The central bank omitted forward-looking rate guidance from the statement, saying that the inflation expectations of households and businesses remained elevated. This suggests the likelihood of another rate cut has declined.
“There is no direct signal in today’s press release. And this is a clear indication that the rate-cutting cycle may be over,” said Evgeny Suvorov, an economist at CentroCreditBank.
The central bank said will take into account actual and expected inflation dynamics along with risks posed by domestic and external conditions and the reaction of financial markets when making next rate-setting decision.
The rouble showed limited reaction to the rate move, hovering near 60 against the dollar.
Inflation stood at 14.1% as of Sept. 9 and is on track to finish this year in a range of 11-13%, the central bank said. It reiterated its hope that inflation would slow to 5-7% in 2023.
The central bank said a tighter monetary policy could be needed to bring inflation to the 4% target in 2024 if Russia’s budget deficit expands.
“It cannot be ruled out that the central bank will start raising rates as early as in the first half of next year,” said Suvorov from CentroCreditBank.
High inflation dents living standards and has for years been one of Russians’ main concerns.
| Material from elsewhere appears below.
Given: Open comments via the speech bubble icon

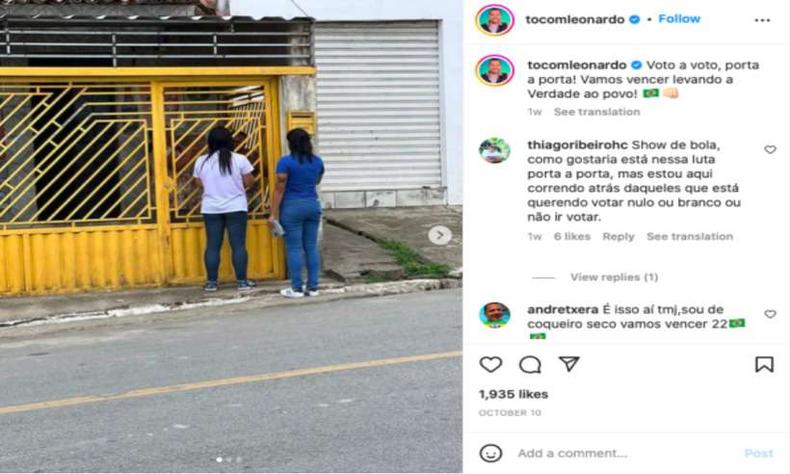Looking at the screenshot, I should [530, 364].
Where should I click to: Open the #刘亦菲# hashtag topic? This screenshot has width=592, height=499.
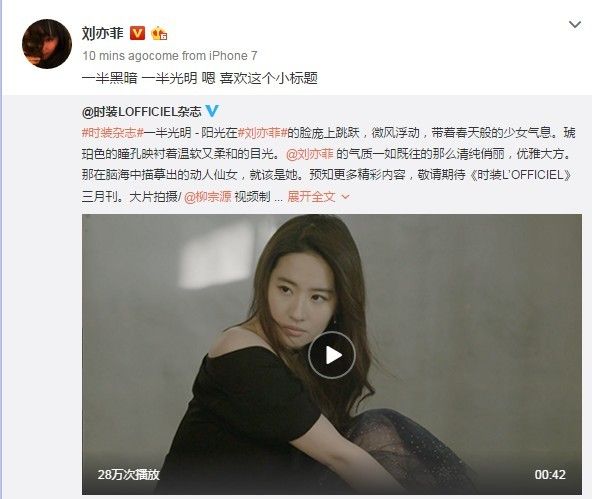point(262,132)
However, the economy currently needs stimulation in the form of cheaper credit to address the negative effects of sweeping Western sanctions imposed in response to Russia’s intervention in Ukraine.
The central bank maintained its forecast for a 4-6% economic contraction this year but said the decline in gross domestic product may be closer to 4%. In late April, it had expected GDP to shrink 8-10%.
Central bank governor Elvira Nabiullina will shed more light on the bank’s forecasts and policy in a media briefing at 1200 GMT. The next rate-setting meeting is scheduled for Oct. 28.